Result Of Congressional Race Apparently Incomplete, After (Whoops!) 18,000 Votes Disappear
More than 18,000 voters in Sarasota County, Fla., or a whopping 13 percent of those who went to the polls Tuesday, did not seem to vote in the Congressional race when they cast ballots, a discrepancy that Kathy Dent, the county elections supervisor, said she could not explain.
The amazing total would seem to impact the outcome of the race, in which Republican Vern Buchanan leads Democrat Christine Jennings by 373 votes, out of 237,861 cast. A preliminary review by The Herald-Tribune of Sarasota found that if Jennings had won the same percentage of the 18,000 missing votes as she did among counted votes in Sarasota County, she would have won the race by about 600 votes instead of losing by 373.
The seat was vacated by Katherine Harris (R-FL) -- irony, anyone? -- who ran for Senate and was subsequently walloped by Sen. Bill Nelson, a Democrat.

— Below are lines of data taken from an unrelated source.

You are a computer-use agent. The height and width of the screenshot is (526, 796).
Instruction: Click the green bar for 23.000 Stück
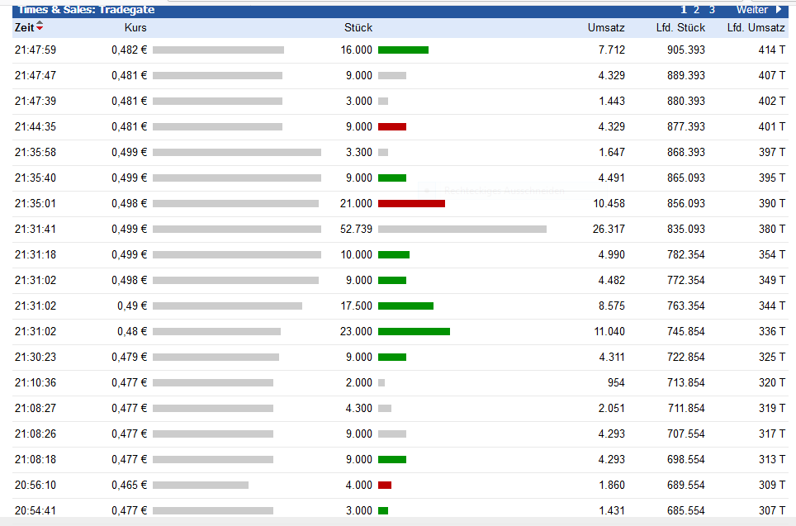click(x=414, y=331)
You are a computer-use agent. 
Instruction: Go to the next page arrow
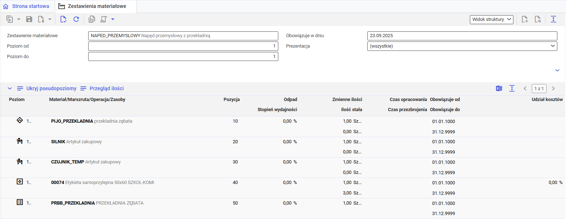[553, 88]
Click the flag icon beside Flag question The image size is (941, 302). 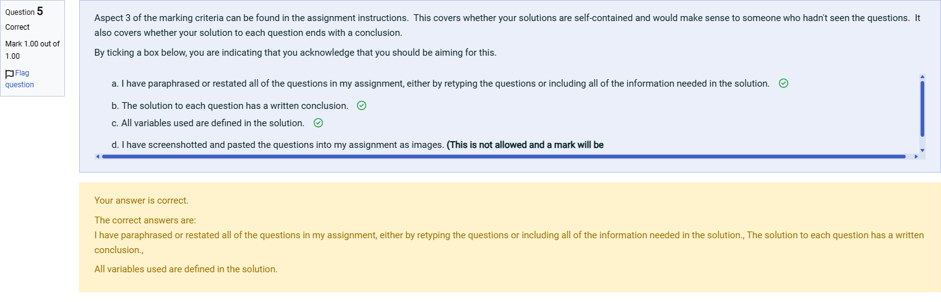coord(9,74)
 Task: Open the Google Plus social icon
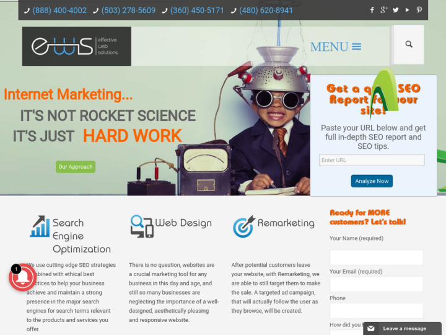point(384,10)
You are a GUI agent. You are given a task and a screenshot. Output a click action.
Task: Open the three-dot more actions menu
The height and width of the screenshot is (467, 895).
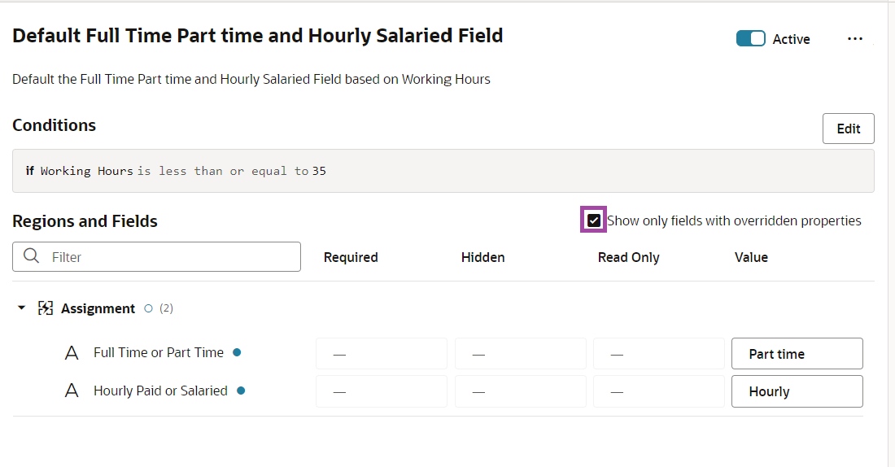[x=854, y=39]
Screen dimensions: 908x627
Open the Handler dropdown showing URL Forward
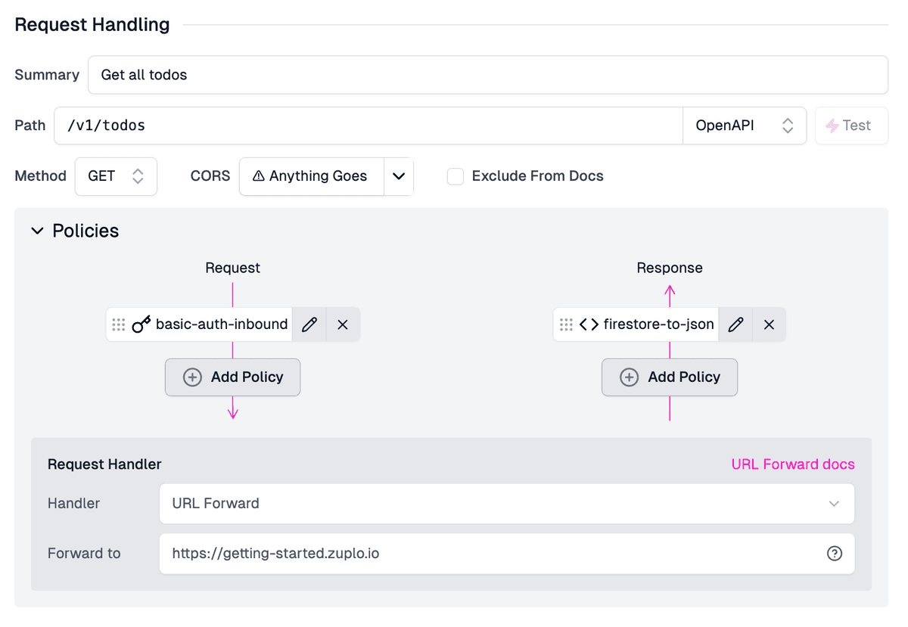[833, 503]
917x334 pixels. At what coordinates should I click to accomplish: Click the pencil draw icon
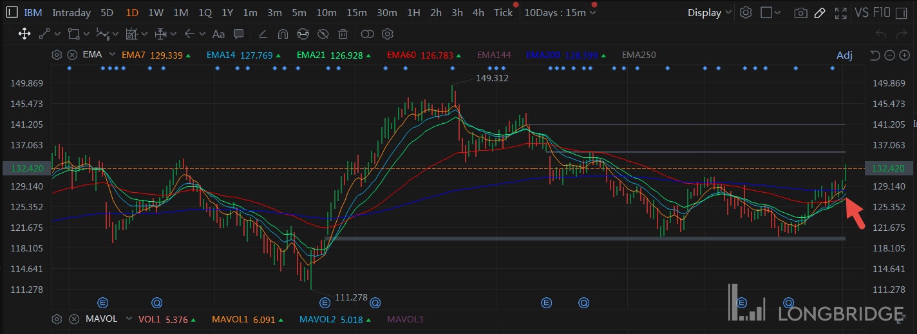point(820,12)
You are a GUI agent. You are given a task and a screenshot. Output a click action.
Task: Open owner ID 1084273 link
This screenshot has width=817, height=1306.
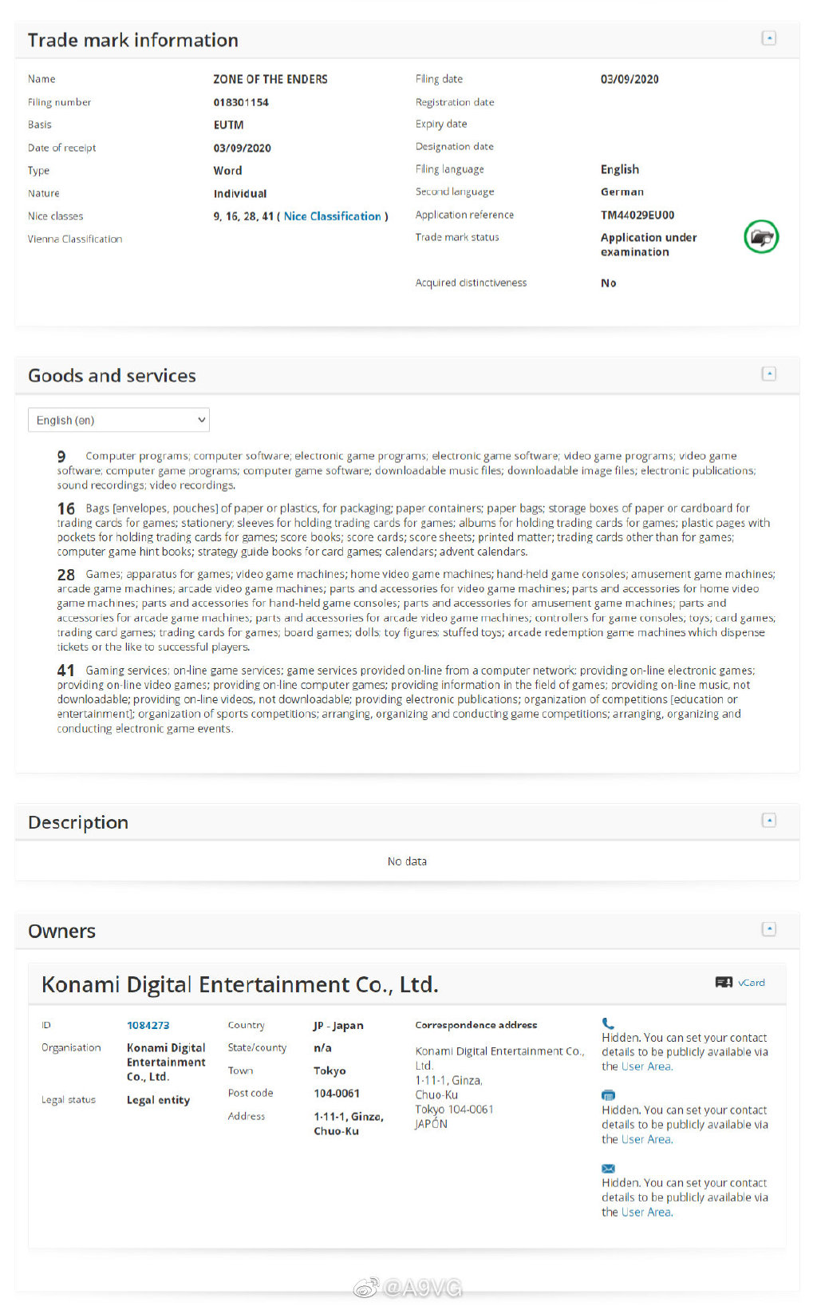[148, 1026]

While 13 percent of Sarasota County voters failed to register a vote for the House seat, neighboring counties in the district recorded 2-5 percent of people not voting for the seat, according to The Herald-Tribune. And many of those who did not seem to cast a vote in the House race did vote in more obscure races, like for the hospital board.
In other words, it's highly unlikely that 13 percent of Sarasota County voters didn't cast a vote for the House seat.

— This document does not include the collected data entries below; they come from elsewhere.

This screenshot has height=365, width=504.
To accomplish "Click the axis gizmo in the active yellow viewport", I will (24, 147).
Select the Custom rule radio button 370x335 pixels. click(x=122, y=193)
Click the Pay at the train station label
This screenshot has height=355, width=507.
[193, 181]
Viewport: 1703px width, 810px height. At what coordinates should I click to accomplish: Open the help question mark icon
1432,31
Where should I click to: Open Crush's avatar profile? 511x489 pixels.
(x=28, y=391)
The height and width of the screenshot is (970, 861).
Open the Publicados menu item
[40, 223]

State law requires machine recounts when the margin of victory is half a percentage point or less. But will a recount matter?
“If a vote is not recorded electronically inside the machine for whatever reason, there’s no way to go back and recover it,” Rebecca Mercuri, a computer scientist and an expert on voting technology in Hamilton, N.J., who has been critical of electronic voting, told the New York Times. “Chances are that nothing’s going to change, because those votes are gone.”